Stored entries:
+---+

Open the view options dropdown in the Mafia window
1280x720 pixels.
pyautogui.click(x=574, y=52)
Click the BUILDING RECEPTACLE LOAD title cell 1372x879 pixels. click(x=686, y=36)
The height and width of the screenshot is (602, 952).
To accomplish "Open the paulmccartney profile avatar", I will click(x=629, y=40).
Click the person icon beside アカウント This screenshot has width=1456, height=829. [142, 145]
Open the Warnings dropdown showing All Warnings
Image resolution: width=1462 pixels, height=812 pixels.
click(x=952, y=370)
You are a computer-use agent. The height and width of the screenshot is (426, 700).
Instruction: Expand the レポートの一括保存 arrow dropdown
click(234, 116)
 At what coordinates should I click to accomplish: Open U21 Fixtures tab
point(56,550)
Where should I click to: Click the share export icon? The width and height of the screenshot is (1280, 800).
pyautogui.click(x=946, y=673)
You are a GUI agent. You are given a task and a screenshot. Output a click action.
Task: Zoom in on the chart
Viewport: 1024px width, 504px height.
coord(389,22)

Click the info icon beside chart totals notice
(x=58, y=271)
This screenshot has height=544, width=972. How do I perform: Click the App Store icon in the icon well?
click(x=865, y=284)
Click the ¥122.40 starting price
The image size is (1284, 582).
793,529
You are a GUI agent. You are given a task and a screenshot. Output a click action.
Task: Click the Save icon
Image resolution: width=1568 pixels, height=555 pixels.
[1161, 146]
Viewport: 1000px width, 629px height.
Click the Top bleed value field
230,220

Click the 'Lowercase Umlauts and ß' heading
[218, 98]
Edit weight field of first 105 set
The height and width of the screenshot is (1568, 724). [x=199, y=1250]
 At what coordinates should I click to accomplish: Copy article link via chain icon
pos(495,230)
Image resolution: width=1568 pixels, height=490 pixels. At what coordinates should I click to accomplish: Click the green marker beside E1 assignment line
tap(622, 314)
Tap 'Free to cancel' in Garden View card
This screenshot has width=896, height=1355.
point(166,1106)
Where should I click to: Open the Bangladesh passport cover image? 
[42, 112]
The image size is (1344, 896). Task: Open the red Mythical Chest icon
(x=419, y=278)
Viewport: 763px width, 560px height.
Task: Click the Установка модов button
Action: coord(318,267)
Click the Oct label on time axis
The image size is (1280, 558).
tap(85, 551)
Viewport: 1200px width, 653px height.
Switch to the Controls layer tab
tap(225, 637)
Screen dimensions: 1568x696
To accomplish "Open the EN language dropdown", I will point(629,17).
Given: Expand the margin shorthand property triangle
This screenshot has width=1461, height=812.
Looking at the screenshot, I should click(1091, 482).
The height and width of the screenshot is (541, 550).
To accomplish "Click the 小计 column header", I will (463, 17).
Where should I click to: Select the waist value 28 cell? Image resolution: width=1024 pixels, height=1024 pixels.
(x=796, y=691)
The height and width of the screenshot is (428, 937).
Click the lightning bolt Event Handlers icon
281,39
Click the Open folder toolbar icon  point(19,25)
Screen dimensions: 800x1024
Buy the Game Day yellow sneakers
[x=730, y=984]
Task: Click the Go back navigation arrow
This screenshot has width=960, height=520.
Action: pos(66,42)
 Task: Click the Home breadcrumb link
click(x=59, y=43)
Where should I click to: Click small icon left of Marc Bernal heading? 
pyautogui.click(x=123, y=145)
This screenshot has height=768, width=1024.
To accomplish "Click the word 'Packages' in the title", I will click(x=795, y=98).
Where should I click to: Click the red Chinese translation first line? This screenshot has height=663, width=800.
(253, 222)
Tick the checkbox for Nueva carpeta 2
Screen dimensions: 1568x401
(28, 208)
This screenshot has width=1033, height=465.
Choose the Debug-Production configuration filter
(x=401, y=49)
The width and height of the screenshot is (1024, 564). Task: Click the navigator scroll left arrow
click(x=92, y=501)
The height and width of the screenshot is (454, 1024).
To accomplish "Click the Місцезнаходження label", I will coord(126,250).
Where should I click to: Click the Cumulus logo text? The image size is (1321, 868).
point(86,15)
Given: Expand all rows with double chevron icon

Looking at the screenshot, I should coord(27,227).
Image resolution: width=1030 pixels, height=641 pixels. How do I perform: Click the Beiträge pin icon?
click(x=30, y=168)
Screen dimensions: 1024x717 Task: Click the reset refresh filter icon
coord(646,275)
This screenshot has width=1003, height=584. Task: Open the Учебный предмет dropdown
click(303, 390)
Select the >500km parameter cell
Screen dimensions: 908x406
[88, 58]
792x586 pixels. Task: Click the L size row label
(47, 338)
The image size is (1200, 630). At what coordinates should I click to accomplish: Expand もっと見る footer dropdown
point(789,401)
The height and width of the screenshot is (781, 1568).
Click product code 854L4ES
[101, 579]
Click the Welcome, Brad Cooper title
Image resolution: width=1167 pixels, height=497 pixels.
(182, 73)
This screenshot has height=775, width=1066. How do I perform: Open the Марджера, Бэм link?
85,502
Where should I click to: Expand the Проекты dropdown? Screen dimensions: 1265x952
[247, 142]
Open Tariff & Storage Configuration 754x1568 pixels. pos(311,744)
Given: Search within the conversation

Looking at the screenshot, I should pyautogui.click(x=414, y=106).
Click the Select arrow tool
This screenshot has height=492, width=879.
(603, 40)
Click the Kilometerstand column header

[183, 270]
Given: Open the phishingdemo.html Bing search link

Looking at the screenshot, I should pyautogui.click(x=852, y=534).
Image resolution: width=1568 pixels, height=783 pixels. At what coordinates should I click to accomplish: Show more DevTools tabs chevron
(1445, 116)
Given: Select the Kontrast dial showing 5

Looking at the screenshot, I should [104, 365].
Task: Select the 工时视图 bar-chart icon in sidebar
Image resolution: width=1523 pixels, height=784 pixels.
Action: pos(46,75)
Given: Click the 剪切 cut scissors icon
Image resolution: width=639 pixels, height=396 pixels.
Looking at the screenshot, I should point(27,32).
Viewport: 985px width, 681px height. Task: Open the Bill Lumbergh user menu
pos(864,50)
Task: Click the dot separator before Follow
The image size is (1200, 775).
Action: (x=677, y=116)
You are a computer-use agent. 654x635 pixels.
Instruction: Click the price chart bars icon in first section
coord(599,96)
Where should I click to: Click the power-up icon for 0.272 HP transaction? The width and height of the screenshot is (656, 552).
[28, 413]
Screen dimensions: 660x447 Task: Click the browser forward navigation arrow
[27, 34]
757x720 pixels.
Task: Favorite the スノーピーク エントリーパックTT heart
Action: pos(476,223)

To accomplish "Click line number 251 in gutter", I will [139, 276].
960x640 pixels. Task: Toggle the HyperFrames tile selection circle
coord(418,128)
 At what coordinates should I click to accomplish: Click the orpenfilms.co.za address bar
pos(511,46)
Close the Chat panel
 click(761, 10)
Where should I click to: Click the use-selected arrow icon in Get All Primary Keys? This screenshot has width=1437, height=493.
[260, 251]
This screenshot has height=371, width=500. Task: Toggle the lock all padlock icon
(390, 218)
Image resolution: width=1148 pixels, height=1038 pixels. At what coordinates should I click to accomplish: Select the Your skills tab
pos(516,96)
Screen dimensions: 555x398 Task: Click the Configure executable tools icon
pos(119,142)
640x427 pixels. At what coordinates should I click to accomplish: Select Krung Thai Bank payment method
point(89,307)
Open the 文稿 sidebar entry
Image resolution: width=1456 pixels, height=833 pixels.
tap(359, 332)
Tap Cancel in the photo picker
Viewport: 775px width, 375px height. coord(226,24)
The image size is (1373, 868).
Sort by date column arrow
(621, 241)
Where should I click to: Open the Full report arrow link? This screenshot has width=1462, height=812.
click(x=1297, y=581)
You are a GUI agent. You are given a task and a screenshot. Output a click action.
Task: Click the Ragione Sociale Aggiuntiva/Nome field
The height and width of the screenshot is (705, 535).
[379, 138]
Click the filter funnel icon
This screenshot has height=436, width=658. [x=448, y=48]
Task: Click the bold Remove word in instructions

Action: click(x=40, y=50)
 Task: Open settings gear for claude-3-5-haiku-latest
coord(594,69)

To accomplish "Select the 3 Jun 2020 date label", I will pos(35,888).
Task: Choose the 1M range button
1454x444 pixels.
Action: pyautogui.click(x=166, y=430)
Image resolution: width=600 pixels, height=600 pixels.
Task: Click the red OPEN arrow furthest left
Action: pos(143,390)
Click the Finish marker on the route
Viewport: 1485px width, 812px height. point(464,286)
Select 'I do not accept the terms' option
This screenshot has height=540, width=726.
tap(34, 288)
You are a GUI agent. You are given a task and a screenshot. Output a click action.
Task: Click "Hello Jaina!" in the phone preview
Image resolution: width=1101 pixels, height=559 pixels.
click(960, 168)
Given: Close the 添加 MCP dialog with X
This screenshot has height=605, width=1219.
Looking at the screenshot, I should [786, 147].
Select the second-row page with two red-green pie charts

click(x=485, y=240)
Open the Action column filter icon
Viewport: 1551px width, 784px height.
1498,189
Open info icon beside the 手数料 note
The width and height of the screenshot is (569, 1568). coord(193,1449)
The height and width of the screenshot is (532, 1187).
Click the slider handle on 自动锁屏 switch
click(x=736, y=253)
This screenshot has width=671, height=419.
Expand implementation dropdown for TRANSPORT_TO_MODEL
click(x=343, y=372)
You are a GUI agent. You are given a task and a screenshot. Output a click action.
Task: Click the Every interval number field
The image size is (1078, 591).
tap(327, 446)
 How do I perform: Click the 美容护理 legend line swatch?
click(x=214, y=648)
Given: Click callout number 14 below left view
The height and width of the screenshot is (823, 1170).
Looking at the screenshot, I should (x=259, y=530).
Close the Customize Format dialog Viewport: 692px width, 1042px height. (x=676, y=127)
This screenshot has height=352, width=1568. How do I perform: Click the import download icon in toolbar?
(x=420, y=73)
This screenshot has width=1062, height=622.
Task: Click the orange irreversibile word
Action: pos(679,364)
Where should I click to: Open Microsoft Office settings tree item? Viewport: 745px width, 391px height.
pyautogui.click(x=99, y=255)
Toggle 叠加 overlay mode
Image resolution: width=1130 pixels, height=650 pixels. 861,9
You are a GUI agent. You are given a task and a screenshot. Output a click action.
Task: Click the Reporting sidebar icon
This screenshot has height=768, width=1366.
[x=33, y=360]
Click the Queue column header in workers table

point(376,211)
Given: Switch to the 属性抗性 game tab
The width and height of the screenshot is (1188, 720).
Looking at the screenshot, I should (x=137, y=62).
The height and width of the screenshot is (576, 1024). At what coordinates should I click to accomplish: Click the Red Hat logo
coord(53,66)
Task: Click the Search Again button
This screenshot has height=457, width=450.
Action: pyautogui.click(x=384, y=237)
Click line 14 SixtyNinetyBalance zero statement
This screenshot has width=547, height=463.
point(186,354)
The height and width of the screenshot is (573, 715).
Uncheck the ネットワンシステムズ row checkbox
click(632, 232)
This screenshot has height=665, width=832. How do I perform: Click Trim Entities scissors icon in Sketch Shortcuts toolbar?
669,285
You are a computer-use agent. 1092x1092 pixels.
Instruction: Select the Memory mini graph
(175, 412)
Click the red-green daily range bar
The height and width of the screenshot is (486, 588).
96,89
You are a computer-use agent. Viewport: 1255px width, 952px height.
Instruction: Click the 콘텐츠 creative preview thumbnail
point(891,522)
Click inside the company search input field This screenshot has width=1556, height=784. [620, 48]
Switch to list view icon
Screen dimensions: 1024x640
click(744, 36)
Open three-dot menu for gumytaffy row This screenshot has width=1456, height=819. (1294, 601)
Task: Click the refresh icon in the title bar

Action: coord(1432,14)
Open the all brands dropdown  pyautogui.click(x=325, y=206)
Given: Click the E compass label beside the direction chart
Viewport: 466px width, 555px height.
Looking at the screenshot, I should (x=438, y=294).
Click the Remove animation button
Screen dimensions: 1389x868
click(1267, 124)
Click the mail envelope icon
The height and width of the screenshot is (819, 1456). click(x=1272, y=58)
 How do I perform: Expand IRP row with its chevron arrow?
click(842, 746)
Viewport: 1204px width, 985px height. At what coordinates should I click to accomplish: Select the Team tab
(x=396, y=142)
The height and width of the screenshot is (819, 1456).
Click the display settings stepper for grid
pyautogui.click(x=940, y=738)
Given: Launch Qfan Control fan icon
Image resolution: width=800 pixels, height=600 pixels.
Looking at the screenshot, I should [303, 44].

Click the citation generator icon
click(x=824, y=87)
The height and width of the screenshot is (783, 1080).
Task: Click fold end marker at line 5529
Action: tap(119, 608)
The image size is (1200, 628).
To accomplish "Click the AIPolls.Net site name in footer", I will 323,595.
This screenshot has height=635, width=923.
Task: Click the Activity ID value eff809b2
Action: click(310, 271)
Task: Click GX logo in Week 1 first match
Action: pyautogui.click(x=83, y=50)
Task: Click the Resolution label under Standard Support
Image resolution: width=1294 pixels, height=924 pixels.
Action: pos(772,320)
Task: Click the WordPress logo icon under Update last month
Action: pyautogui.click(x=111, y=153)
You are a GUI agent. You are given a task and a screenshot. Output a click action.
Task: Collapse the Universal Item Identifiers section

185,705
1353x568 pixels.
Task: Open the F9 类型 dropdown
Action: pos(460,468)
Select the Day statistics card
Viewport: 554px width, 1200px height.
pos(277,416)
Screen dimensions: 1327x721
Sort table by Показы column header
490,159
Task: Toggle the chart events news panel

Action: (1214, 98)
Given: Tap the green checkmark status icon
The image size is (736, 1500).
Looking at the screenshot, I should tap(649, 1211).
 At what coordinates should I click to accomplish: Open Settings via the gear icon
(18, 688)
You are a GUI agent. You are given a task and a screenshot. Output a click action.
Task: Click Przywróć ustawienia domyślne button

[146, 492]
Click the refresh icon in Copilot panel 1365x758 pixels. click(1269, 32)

+---+

▸ What this task involves: Transcribe the data word for word, starting at its very first line and ending with the line that contains "Click the BUILDING".

▸ Result of the exercise:
Open the view options dropdown in the Mafia window
1280x720 pixels.
pyautogui.click(x=574, y=52)
Click the BUILDING RECEPTACLE LOAD title cell 1372x879 pixels. click(x=686, y=36)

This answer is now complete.